Collection entries:
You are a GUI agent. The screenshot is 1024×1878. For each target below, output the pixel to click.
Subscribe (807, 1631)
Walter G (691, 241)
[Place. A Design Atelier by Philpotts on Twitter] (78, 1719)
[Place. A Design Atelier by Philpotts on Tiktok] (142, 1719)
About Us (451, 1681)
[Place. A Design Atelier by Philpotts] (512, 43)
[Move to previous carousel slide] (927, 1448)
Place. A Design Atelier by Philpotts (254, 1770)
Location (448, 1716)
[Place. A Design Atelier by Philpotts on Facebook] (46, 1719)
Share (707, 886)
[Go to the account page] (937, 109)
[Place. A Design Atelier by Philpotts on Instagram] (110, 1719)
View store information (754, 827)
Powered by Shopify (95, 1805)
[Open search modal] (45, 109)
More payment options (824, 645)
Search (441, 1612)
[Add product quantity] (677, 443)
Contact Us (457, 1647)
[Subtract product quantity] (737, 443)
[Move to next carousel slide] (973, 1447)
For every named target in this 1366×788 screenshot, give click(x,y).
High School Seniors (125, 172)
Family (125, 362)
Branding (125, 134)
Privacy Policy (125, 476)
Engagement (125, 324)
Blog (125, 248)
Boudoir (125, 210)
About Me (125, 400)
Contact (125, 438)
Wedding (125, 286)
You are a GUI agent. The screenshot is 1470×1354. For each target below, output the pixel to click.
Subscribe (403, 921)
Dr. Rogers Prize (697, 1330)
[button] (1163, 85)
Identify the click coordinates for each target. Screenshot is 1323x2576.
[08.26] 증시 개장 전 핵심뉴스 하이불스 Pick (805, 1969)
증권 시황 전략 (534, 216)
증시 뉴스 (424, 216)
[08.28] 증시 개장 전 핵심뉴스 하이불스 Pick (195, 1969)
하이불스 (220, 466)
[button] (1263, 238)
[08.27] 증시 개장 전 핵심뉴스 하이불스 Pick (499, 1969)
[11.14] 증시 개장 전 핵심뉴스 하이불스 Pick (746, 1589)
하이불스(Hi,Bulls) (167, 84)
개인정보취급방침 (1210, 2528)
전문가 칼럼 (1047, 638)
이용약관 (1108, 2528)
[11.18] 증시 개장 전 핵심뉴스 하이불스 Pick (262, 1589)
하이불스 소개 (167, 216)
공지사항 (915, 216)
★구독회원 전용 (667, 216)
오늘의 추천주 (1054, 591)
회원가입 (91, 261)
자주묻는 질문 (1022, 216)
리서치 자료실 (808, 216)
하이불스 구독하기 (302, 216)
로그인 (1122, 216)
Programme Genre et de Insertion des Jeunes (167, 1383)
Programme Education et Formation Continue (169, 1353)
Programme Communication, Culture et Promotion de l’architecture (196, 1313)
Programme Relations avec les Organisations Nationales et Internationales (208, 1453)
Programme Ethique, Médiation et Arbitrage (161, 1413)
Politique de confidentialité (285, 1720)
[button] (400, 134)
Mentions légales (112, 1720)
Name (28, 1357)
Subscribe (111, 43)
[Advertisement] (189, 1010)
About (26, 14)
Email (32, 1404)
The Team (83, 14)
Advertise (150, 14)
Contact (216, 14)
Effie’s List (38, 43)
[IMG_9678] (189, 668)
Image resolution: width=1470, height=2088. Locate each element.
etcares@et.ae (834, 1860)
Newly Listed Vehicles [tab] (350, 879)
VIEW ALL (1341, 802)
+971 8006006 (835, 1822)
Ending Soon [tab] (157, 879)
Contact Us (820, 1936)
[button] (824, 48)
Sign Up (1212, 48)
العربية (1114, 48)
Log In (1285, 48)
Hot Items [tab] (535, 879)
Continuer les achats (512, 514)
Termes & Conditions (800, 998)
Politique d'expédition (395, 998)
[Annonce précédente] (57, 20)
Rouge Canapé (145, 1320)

▶ _TASK GOAL_
Output nothing but the lines from the one with "Programme Ethique, Médiation" through the last line above, each exactly as it stands.

▶ _EXERCISE RESULT_
Programme Ethique, Médiation et Arbitrage (161, 1413)
Politique de confidentialité (285, 1720)
[button] (400, 134)
Mentions légales (112, 1720)
Name (28, 1357)
Subscribe (111, 43)
[Advertisement] (189, 1010)
About (26, 14)
Email (32, 1404)
The Team (83, 14)
Advertise (150, 14)
Contact (216, 14)
Effie’s List (38, 43)
[IMG_9678] (189, 668)
Image resolution: width=1470, height=2088. Locate each element.
etcares@et.ae (834, 1860)
Newly Listed Vehicles [tab] (350, 879)
VIEW ALL (1341, 802)
+971 8006006 (835, 1822)
Ending Soon [tab] (157, 879)
Contact Us (820, 1936)
[button] (824, 48)
Sign Up (1212, 48)
العربية (1114, 48)
Log In (1285, 48)
Hot Items [tab] (535, 879)
Continuer les achats (512, 514)
Termes & Conditions (800, 998)
Politique d'expédition (395, 998)
[Annonce précédente] (57, 20)
Rouge Canapé (145, 1320)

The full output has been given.